PROBLEM TO WORK ON. Copy out each line of the material below that holds the string "will".

INFORMATION SHOWN.
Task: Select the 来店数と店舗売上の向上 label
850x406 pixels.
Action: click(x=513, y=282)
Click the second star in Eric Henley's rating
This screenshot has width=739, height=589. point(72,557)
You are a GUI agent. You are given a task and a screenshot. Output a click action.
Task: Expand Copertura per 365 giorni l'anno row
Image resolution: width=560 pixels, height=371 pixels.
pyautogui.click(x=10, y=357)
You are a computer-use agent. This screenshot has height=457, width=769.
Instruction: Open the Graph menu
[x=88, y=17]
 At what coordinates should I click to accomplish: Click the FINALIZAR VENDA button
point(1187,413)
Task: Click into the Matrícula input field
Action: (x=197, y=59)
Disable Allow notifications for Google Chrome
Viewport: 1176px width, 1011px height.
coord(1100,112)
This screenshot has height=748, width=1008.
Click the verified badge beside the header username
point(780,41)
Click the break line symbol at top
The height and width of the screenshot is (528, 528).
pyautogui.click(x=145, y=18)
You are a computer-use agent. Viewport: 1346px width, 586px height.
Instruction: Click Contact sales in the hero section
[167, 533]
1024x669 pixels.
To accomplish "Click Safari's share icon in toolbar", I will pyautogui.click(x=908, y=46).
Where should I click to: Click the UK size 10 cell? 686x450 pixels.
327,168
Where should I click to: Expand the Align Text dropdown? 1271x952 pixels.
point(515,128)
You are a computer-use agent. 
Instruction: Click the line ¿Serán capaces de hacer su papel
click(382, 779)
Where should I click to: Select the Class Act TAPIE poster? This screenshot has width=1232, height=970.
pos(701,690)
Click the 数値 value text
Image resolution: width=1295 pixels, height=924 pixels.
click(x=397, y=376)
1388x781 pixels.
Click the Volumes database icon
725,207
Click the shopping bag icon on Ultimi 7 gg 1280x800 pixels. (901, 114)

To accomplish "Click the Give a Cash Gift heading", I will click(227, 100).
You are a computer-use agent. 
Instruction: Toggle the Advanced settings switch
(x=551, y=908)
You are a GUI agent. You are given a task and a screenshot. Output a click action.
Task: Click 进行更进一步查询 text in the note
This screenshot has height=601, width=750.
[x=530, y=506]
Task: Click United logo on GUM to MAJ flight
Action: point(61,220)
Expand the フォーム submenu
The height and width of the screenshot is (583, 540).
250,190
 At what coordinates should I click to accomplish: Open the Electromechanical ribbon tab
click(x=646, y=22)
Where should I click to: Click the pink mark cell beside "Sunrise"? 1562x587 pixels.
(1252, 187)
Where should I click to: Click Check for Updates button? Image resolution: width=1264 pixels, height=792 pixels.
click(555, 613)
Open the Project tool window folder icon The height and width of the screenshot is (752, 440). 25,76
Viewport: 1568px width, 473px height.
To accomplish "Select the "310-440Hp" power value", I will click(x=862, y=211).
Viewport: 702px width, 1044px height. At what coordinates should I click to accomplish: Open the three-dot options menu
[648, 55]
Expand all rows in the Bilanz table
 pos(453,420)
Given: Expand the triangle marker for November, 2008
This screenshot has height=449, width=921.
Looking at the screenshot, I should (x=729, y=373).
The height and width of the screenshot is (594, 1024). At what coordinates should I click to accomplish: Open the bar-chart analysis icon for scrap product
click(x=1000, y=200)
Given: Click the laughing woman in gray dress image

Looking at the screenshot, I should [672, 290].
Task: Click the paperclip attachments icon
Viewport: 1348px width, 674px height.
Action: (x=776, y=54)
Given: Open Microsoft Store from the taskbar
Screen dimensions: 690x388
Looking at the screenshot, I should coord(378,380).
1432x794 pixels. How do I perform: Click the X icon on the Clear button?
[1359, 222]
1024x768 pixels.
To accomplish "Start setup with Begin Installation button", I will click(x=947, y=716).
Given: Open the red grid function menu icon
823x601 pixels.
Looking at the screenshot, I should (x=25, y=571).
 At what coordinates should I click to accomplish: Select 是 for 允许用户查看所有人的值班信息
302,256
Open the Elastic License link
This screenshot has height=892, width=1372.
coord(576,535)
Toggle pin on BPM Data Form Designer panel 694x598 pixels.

ANSWER.
To accomplish "Click Safari's share icon in toolbar", I will pyautogui.click(x=908, y=46).
To accomplish "Click the Give a Cash Gift heading", I will click(227, 100).
To accomplish "Select the "310-440Hp" power value", I will click(x=862, y=211).
To accomplish "Start setup with Begin Installation button", I will click(x=947, y=716).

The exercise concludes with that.